— PROBLEM TO WORK ON —
Reproduce the listing lines from the line with "How do I perform: Open a new browser tab?" to the line with "Looking at the", swapping "input field" for "text box" and leaving everything else as it stands.

— LISTING —
>> START

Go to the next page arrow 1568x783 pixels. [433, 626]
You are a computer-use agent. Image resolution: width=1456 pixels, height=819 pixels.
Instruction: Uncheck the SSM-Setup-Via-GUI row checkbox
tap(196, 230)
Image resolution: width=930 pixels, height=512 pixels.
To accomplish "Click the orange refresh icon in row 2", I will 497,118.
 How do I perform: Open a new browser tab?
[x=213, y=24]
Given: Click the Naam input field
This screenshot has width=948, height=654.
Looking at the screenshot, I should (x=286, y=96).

>> END
>> START

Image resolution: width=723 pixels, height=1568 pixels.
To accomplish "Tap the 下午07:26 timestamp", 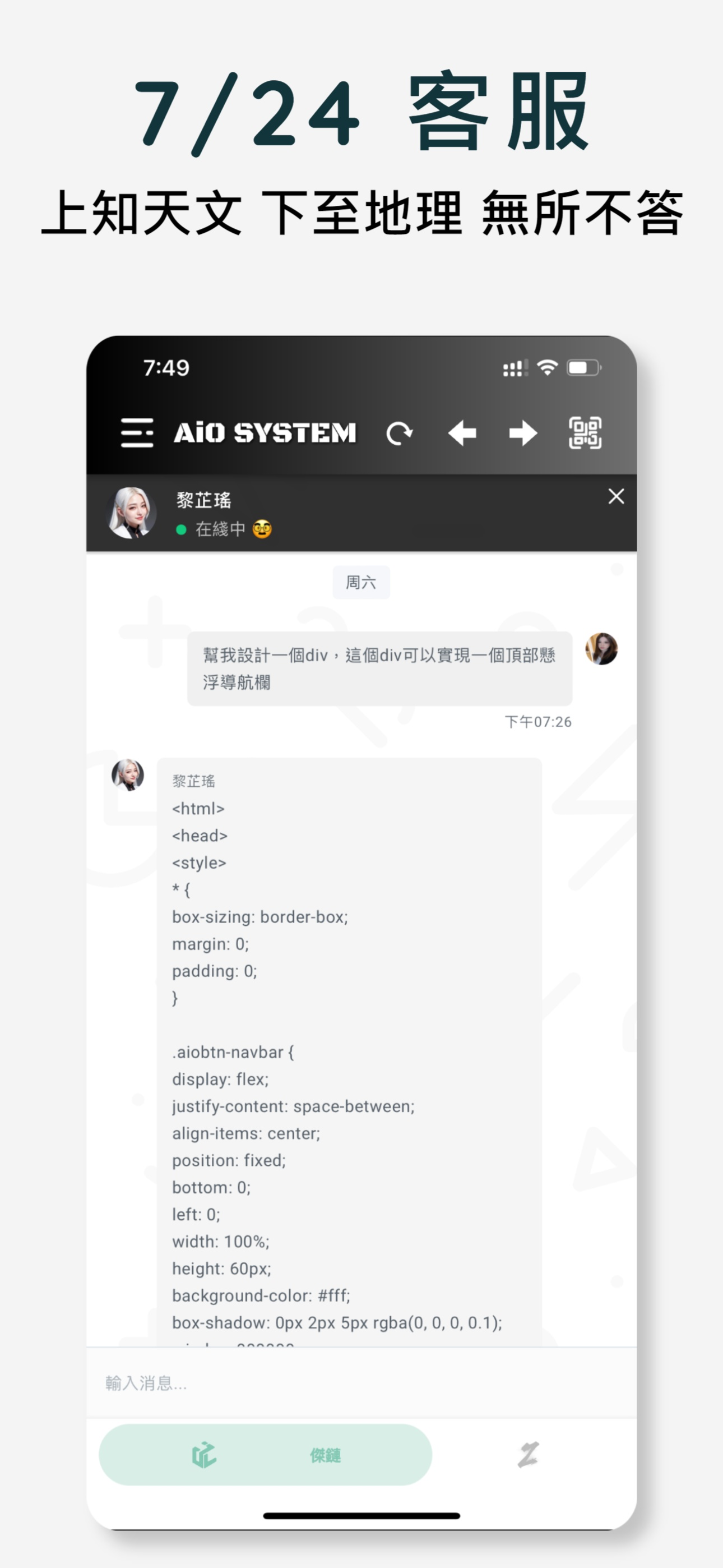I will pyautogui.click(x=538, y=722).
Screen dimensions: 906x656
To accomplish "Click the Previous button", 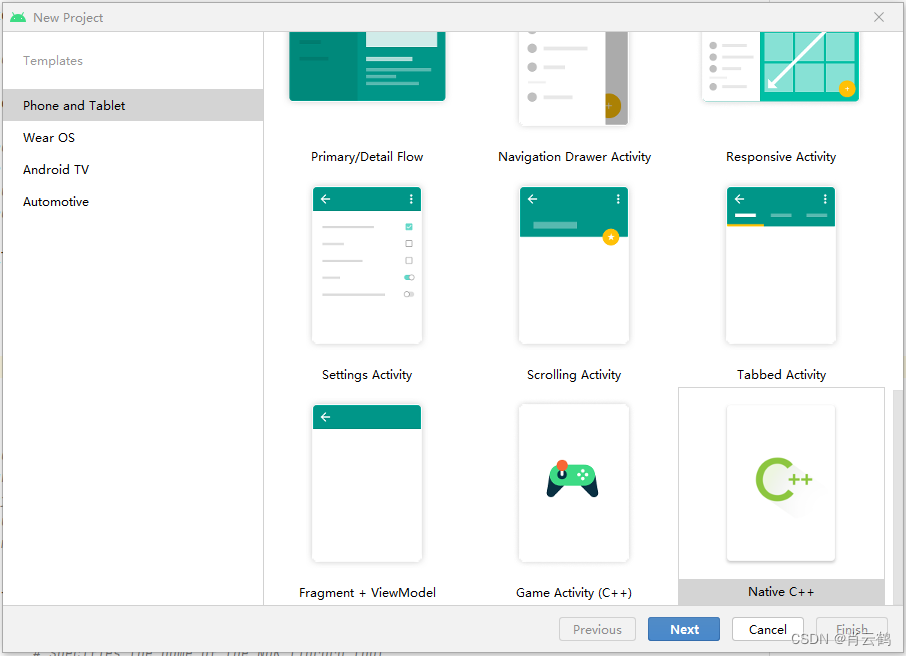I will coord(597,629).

>> END
>> START

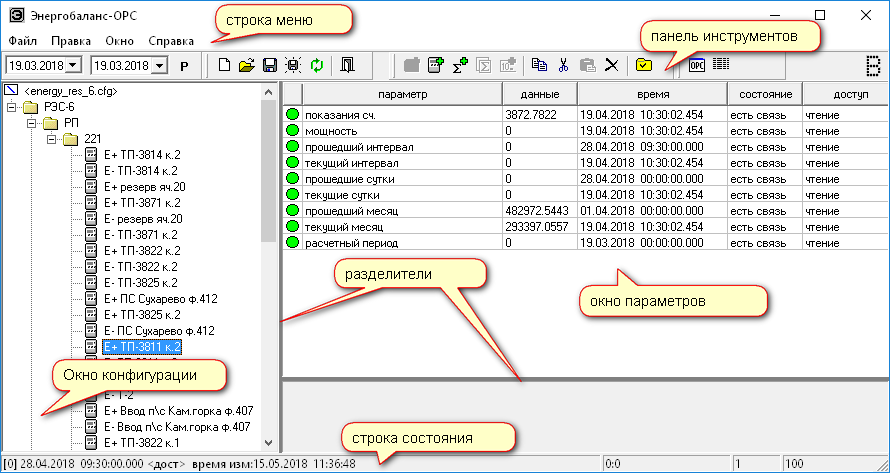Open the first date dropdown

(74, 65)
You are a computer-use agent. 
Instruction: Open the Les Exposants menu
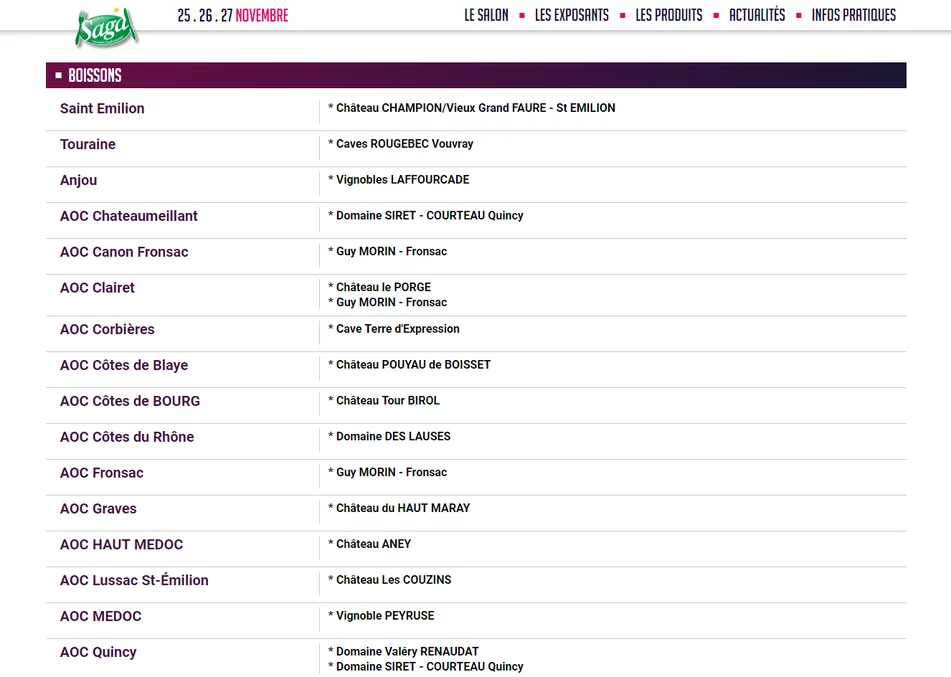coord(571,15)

>> END

— ANSWER BELOW —
 How do I perform: Open a new browser tab?
[x=213, y=24]
Given: Click the Naam text box
This screenshot has width=948, height=654.
Looking at the screenshot, I should (x=286, y=96).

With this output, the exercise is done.